Hospitals struggle with BYOD, want clarity from federal regulators

By Neil Versel
Share

BYODWith the bring-your-own-device trend showing no signs of abating and mixed messages coming from government regulators, healthcare organizations are struggling mightily with how to secure patient data on tablets, smartphones, laptops and even wireless medical devices.

Different federal agencies see security through different prisms. The Drug Enforcement Agency, part of the Department of Justice, regulates controlled substances, and requires two-factor authentication for physicians to write electronic prescriptions of Schedule II narcotics. Instead of using what's referred to as a "hard token" for the second factor, Dr. John Halamka, CIO at Beth Israel Deaconess Medical Center in Boston has suggested to the Food and Drug Administration, which regulates medications themselves, the use of a technology that sends a text message to a doctor's "known cellphone" with a code that expires in 10 minutes.

"The FDA said you need not a BlackBerry but a BarackBerry," Halamka said Wednesday in Boston at the 4th annual World Congress Leadership Summit on mHealth. He was referring to the highly secured, heavy and expensive smartphone that President Obama and others with high-level intelligence clearance must use for communicating classified information. It's a product made by defense contractor General Dynamics that is capable of issuing missile launch codes, Halamka said. That's not exactly practical for healthcare.

Healthcare entities generally use HIPAA privacy and security rules developed at the Department of Health and Human Services, but there is a lot of overlap between agencies.

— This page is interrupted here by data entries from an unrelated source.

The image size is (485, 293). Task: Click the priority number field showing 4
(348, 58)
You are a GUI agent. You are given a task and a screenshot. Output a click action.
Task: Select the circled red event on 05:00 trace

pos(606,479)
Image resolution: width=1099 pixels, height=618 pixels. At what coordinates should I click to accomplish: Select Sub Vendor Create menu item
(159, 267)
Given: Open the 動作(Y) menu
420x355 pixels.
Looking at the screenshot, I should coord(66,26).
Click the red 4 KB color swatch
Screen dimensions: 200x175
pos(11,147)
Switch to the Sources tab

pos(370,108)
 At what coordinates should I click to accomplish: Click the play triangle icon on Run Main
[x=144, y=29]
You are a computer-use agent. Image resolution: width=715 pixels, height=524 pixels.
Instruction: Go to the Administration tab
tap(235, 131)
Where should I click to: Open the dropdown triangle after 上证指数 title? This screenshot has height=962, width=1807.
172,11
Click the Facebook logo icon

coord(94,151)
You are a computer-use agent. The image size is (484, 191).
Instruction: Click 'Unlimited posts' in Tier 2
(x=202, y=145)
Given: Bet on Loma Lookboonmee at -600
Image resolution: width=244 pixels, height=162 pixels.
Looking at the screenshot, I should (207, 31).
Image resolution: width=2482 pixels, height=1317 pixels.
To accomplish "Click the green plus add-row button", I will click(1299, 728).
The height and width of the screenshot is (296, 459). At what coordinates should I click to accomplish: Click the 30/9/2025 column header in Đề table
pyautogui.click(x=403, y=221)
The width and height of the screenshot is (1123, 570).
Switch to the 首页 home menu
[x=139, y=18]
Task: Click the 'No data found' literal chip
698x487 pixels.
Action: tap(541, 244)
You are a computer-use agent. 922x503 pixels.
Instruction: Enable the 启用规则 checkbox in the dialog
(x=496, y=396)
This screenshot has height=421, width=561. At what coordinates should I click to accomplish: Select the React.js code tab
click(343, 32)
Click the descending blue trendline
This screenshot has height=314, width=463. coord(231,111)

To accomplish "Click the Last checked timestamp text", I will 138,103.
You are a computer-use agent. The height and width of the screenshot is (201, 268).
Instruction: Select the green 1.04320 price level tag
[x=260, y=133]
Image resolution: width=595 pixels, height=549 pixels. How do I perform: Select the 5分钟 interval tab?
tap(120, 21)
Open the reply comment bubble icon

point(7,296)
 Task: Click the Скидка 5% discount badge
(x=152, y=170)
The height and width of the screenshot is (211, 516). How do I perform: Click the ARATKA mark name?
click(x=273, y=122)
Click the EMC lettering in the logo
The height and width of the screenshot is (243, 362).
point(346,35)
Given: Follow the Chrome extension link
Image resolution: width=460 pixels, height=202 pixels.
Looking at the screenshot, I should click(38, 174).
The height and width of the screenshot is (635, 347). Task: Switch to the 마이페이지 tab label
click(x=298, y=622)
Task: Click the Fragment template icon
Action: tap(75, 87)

Deven McGraw, director of the Health Privacy Project at the Washington-based Center for Democracy and Technology called encryption "your get-out-of-jail-free card should there be a breach," as far as HIPAA is concerned. However, if the technology is too cumbersome, users will find dangerous workarounds such as leaving passwords on sticky notes on the front of shared workstations.

On the consumer side, McGraw said the U.S. Commerce Department's National Telecommunications and Information Administration is now convening stakeholders, as the Federal Trade Commission has called for, to help reach consensus on mobile data protection standards, not specifically for healthcare. Along the same lines, the Center for Democracy and Technology this month published best practices for mobile app development.

"It's the intersection of these [institutional and consumer worlds] that is being driven by an increasingly engaged e-patient base," McGraw said. Stage 2 of the "meaningful use" EHR incentive program, set to begin in 2014, also will promote consumer engagement, based on draft requirements published earlier this year that should be finalized any day now.

"I think it would be good if the regulators would provide some clarity on that," McGraw said. The silence that the FDA, Federal Communications Commission and others have had for more than a year now on possible regulation of mobile apps as medical devices "isn't helpful," she added.

Dr. Joshua Lee, newly appointed CIO at University of Southern California Health, said healthcare organizations need to take "intermediate steps" to manage and secure mobile devices while various agencies work out their differences on health information privacy rules and regulation of mobile apps.

Under HIPAA, organizations are required to know who users are and manage their access. Lee, who until a month ago was CMIO at the University of California-San Diego Health System before moving up to Los Angeles, uses Active Directory, a Windows Server feature that allows network administrators to authenticate and manage users. As residents and others leave the organization, their credentials get deleted.

Portals can help "do the heavy lifting of authentication for you," Lee recommended. He uses Citrix and USC, just as he did at UCSD. He also is a fan of native smartphone and tablet apps for access to electronic health records, in part because apps necessarily limit the amount of information delivered to the mobile device and probably won't store data locally. "The complexity of what you get on a native application nowhere near matches what you can get on a desktop computer," Lee said, but noted that this will change as mobile technology evolves.

One thing that is near certain is that some portable devices will disappear. Halamka discussed a recent theft of a physician's personal laptop at Beth Israel Deaconess, publicly disclosed last week, that contained information on about 3,900 patients. The computer contained a tracking device, but the machine has not been turned on to activate the tracker; the laptop most likely has gone to a "chop shop," where the hard drive was wiped clean so it could be illegally resold, so the risk to patients probably is small, according to Halamka.

Still, BIDMC is going ahead with a previously planned two-phase effort first to encrypt all laptops and tablets owned by the institution in the next 90 days, then to encrypt all personal mobile devices that employees and medical staff used for business purposes.

"We're going to learn a lot over the next 90 days," according to Halamka. What happens, for example, when someone brings in an old laptop running Windows NT, an operating system that does not support encryption? "It's your lucky day," Halamka said. "We're going to buy you a new laptop."

The second phase will present even more challenges, because tablets and smartphones running the open-source Android mobile operating system and older computers with Windows XP or the Snow Leopard version of Mac OS might require extra attention, Halamka said.

To Halamka, it just shows how BYOD at an academic medical center is pretty much a nightmare without proper institutional controls. "It would be like Toyota building a plant and then allowing people to come in and build any car they want," he said.